Subsurface treatment and disposal using soil absorption (trenches, beds, at-grade and gravelless) is the common practice for household wastewater after pretreatment in a septic tank or aerobic system. There are, however, sites where soil-absorption systems are not acceptable because of high or low soil permeability, depth to bedrock or the saturated zone, or other factors. Deep, well-drained, well-developed, medium-textured soils such as silt loam and loam are desirable soil-absorption sites.

Soils and separation from the water supply are important factors. Unsaturated soils allow movement of air, keeping the wastewater aerobic. A minimum of 3 feet of unsaturated soils is recommended for bacteria removal. Finer-textured soils (clay loams and clay) retain water better, allowing plant roots to take up wastewater and nutrients and encouraging increased die-off of microorganisms.
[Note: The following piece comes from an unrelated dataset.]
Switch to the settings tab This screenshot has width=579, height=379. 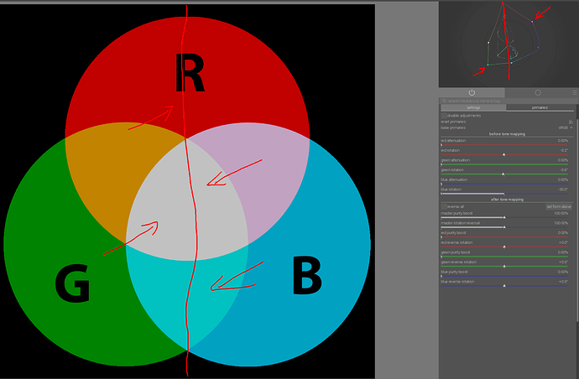[x=473, y=108]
Coarse, sandy soils cause effluent to flow too quickly downward to groundwater, not providing adequate time for filtering solids and pathogens from the liquid. Disposal sites that are more distant and downslope from the well increase the isolation of your water supply from contaminated wastewater.

Disposal of pumpage from septic tanks and other treatment systems on-site should follow similar rules as for wastewater. Sludges are more concentrated than treated wastewater, so lower application rates are recommended.
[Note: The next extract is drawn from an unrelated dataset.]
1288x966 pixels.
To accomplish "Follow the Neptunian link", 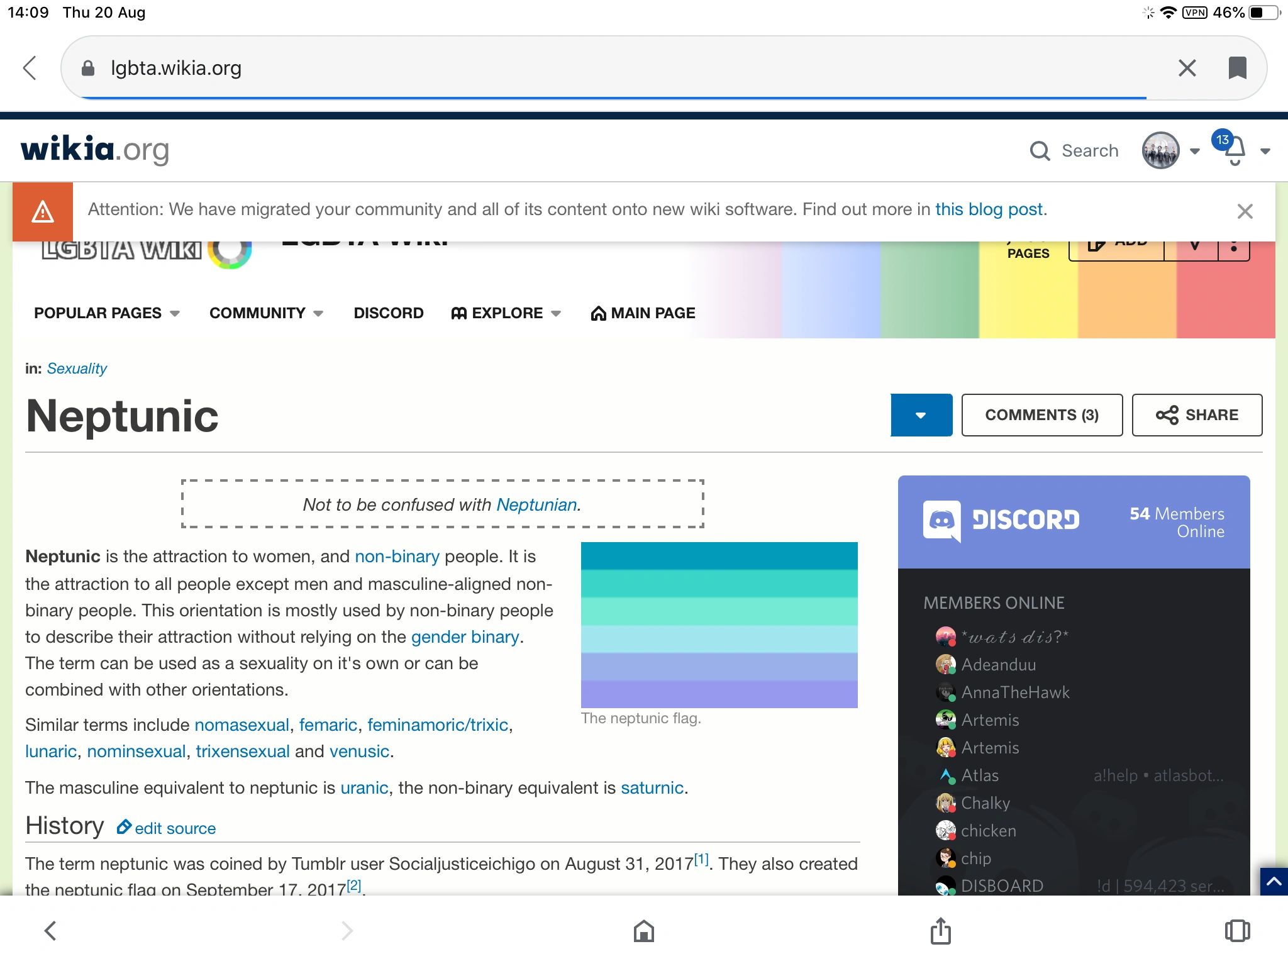I will (x=536, y=504).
Only land-apply wastewater and sludge where permitted by the Department of Natural Resources (DNR). Approved sites for land application must meet requirements found in Missouri Code of State Regulations (10CSR20.800), including requirements for soil, depth to groundwater or bedrock, slope and distance from well and residences.

Assistance with failing systems or new designs

If you suspect your household wastewater treatment system is backing up or your distribution system is clogged, first contact your plumber or treatment-system installer, who may have suggestions for extending the life of your system.

  • Do not use septic-tank cleaners that contain degreasing solvents like trichloroethylene (TCE). They can contaminate groundwater.
  • Do not place more soil over a surfacing soil-absorption field; this does not fix the system, and it will soon surface again.
  • Do not pipe the sewage to the road ditch, storm sewer, stream or farm drain tile; this pollutes the water and creates a health hazard.
  • Do not run the sewage into a sinkhole or drainage well; this pollutes the groundwater.
  • Do not wait for the system to fail before pumping the septic tank. Once a system fails, it is too late to pump the tank.

A properly designed, constructed and maintained septic system can effectively treat wastewater for many years. For more information on septic systems, contact your local MU Extension specialist or local health department.

Resources

Farm•A•Syst: Farmstead Assessment System Fact Sheet: This guide, previously named MU publication WQ680 Reducing the Risk of Groundwater Contamination by Improving Household Wastewater Treatment, was originally produced as part of the Missouri Farmstead Assessment System — a cooperative project of MU Extension; MU College of Agriculture, Food and Natural Resources; and the Natural Resources Conservation Service — and was adapted from Wisconsin and Minnesota prototype versions of Farm•A•Syst.